The Seeds were an American psychedelic garage rock[3][4][5][6] band formed in Los Angeles, California in 1965, best known for their highest-charting single "Pushin' Too Hard". The band's classic line-up featured frontman Sky Saxon, guitarist Jan Savage (born Buck Jan Reeder),[7] keyboardist Daryl Hooper and drummer Rick Andridge. In 1968, the band changed their name to Sky Saxon and the Seeds, with Savage and Andridge departing the band. They went on to release a handful of additional singles, with Hooper also departing at some point before splitting up in circa 1972.[8]

In 1989, the original lineup of the band reformed for a handful of live dates in the US.[9]

In 2003, Saxon reformed the Seeds with original guitarist Jan Savage (who departed part way through a European tour the same year due to ill health). Releasing 2 further studio albums, the band continued to tour the US, UK and Europe up to Saxon's death in 2009. In 2017, Hooper reformed the Seeds with a line-up of past and new members; they released a single in 2021 and continue to tour to this day.



The Seeds were formed in 1965 following the dissolution of the short lived band the Amoeba which featured frontman Sky Saxon and guitarist Jan Savage.

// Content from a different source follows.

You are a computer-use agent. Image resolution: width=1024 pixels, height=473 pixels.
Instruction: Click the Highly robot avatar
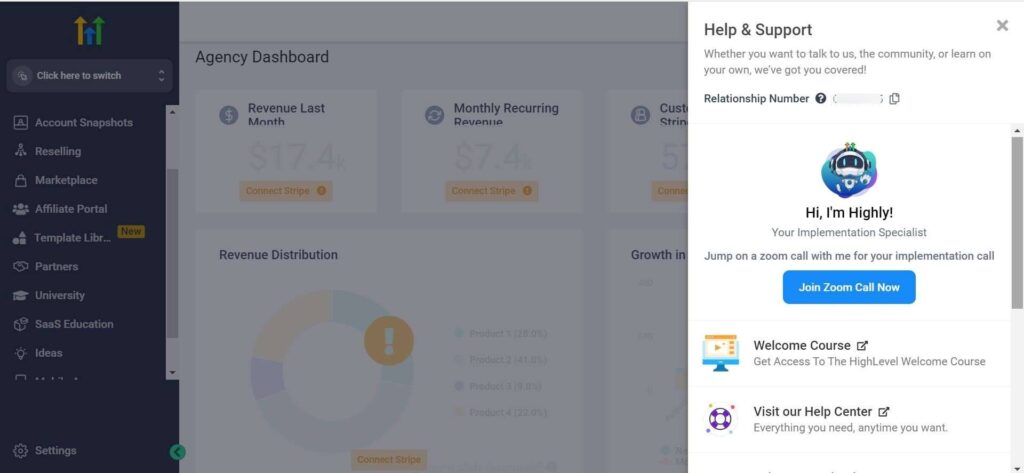pos(849,170)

Saxon, who had relocated to Los Angeles from Salt Lake City and had already released material under several names including Little Richie Marsh and Sky Saxon & the Soul Rockers put an ad in the LA Times for a keyboard player.[9] Having already enlisted former bandmate Jan Savage as lead guitarist and Jeremy Levine as rhythm guitarist, Saxon reportedly contacted Daryl Hooper to recruit him as a keyboard player. After then asking Saxon whether he also needed a drummer, Hooper and Michigan school friend Rick Andridge met up with Saxon at a club and played that same night.[8] They began rehearsing in the garage of Saxon's home in Malibu, California.[10] Original rhythm guitarist Jeremy Levine left early on due to personal reasons.

The band secured regular gigs at the LA club Bido Lito's and quickly gained a local reputation for high-energy live performances.[11]

As a live act, the band was one of the first to utilize keyboard bass. Although Saxon was credited as playing bass on the studio albums and would mime playing bass on TV appearances, they usually employed session player Harvey Sharpe for studio work.[12] On stage, keyboardist Daryl Hooper would perform the bass parts via a separate bass keyboard, in the same manner as Ray Manzarek later did with The Doors.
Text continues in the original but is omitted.